--- TASK PROMPT ---
Exactly reproduce each entry, leaving out nothing.

-- EXERCISE DATA follows --

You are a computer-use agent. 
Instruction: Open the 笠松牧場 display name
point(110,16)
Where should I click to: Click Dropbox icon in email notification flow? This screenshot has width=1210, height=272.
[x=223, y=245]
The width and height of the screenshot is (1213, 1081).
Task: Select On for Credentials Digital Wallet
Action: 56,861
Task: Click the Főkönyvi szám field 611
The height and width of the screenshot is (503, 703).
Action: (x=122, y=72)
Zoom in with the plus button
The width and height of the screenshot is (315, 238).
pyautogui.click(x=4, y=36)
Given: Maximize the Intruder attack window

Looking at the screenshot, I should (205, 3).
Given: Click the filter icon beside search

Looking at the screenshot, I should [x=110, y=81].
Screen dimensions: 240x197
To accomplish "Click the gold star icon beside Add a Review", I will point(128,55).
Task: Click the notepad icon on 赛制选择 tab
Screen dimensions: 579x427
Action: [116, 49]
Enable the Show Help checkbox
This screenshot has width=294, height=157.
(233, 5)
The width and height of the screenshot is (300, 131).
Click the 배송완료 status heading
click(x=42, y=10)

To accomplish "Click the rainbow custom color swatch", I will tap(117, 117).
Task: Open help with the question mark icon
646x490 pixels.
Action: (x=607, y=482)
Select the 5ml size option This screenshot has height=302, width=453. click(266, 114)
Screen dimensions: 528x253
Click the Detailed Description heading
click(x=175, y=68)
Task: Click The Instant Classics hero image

-- EXERCISE DATA concluded --

--- OUTPUT ---
You are a computer-use agent. 
Instruction: Open the 笠松牧場 display name
point(110,16)
Where should I click to: Click Dropbox icon in email notification flow? This screenshot has width=1210, height=272.
[x=223, y=245]
The width and height of the screenshot is (1213, 1081).
Task: Select On for Credentials Digital Wallet
Action: 56,861
Task: Click the Főkönyvi szám field 611
The height and width of the screenshot is (503, 703).
Action: (x=122, y=72)
Zoom in with the plus button
The width and height of the screenshot is (315, 238).
pyautogui.click(x=4, y=36)
Given: Maximize the Intruder attack window

Looking at the screenshot, I should (205, 3).
Given: Click the filter icon beside search

Looking at the screenshot, I should [x=110, y=81].
Screen dimensions: 240x197
To accomplish "Click the gold star icon beside Add a Review", I will point(128,55).
Task: Click the notepad icon on 赛制选择 tab
Screen dimensions: 579x427
Action: [116, 49]
Enable the Show Help checkbox
This screenshot has width=294, height=157.
(233, 5)
The width and height of the screenshot is (300, 131).
Click the 배송완료 status heading
click(x=42, y=10)

To accomplish "Click the rainbow custom color swatch", I will tap(117, 117).
Task: Open help with the question mark icon
646x490 pixels.
Action: (x=607, y=482)
Select the 5ml size option This screenshot has height=302, width=453. click(266, 114)
Screen dimensions: 528x253
Click the Detailed Description heading
click(x=175, y=68)
Task: Click The Instant Classics hero image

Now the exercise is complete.